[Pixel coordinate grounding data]
+++++
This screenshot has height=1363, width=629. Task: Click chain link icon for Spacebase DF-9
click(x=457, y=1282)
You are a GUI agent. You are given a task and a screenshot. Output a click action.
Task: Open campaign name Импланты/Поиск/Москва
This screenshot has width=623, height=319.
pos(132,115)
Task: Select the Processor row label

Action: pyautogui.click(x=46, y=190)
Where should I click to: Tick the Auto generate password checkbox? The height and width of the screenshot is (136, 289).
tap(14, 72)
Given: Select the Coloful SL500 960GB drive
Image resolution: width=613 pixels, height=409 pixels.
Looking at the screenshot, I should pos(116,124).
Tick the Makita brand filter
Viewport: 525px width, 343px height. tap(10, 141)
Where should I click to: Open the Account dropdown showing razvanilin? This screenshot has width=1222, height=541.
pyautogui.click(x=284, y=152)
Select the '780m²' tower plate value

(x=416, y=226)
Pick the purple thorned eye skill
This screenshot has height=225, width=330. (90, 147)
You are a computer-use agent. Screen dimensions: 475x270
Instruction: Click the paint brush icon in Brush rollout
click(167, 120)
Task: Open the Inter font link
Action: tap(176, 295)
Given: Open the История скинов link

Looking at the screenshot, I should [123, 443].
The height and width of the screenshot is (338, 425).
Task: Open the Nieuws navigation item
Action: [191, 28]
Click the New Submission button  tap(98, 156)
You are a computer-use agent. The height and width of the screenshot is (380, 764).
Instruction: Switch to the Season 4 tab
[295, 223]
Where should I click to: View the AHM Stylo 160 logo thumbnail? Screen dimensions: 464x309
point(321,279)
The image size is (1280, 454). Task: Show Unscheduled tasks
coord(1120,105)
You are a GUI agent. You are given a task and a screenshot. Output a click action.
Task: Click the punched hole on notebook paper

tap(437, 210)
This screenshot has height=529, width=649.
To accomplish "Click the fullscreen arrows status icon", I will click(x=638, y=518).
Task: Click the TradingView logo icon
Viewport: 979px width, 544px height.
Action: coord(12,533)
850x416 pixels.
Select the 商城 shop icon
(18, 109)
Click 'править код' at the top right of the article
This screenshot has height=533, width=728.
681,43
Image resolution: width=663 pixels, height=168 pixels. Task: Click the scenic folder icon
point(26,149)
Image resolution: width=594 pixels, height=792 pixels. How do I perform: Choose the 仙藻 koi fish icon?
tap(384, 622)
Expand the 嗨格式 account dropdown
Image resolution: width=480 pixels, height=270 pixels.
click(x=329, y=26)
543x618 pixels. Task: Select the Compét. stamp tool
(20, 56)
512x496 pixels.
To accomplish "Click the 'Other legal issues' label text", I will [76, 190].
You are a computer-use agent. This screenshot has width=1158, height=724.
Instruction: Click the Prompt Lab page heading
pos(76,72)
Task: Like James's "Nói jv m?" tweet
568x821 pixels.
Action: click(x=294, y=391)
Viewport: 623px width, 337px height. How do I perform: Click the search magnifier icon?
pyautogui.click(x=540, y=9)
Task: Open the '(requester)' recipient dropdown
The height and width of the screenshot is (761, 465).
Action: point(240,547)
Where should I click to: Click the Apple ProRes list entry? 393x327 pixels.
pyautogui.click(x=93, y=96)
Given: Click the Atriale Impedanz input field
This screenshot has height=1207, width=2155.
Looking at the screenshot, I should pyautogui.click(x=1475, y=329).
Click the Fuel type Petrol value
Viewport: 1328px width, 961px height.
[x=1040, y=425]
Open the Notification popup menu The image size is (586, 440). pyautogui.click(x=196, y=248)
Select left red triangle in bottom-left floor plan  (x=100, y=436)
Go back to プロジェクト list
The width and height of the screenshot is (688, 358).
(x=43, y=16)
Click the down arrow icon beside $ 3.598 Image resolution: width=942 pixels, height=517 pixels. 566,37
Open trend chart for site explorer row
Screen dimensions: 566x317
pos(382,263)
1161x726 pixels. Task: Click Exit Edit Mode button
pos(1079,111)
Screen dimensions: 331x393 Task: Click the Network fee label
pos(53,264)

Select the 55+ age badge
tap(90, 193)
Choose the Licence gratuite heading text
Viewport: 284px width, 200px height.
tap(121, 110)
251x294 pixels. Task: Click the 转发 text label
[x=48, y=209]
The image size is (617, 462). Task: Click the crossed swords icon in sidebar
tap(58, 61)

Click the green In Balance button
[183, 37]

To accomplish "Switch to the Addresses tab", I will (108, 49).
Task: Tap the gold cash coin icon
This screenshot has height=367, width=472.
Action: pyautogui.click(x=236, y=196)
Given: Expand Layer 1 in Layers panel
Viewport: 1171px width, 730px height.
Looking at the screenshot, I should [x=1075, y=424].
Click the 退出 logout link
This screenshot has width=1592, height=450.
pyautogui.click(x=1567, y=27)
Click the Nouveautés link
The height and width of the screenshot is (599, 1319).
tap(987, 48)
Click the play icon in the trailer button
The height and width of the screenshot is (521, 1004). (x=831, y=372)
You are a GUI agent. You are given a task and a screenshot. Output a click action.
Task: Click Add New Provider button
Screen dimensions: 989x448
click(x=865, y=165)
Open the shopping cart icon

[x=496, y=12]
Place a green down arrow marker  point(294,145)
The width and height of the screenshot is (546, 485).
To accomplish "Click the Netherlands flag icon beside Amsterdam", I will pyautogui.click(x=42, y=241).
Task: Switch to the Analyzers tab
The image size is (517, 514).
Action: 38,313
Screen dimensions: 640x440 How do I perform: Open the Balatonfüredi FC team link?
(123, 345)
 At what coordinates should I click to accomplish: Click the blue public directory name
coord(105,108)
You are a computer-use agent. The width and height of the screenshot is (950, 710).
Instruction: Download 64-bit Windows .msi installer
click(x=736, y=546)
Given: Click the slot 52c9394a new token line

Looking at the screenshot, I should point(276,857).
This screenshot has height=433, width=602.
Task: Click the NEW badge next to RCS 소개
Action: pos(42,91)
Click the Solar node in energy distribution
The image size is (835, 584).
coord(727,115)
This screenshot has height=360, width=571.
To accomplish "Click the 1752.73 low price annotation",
+++++
» Exercise brief:
Include both ends. Return the line holding "You are a computer-use agent. The width" and all lines after it in the records above, exactly as written.

» Exercise solution:
You are a computer-use agent. The width and height of the screenshot is (950, 710).
Instruction: Download 64-bit Windows .msi installer
click(x=736, y=546)
Given: Click the slot 52c9394a new token line

Looking at the screenshot, I should point(276,857).
This screenshot has height=433, width=602.
Task: Click the NEW badge next to RCS 소개
Action: pos(42,91)
Click the Solar node in energy distribution
The image size is (835, 584).
coord(727,115)
This screenshot has height=360, width=571.
To accomplish "Click the 1752.73 low price annotation",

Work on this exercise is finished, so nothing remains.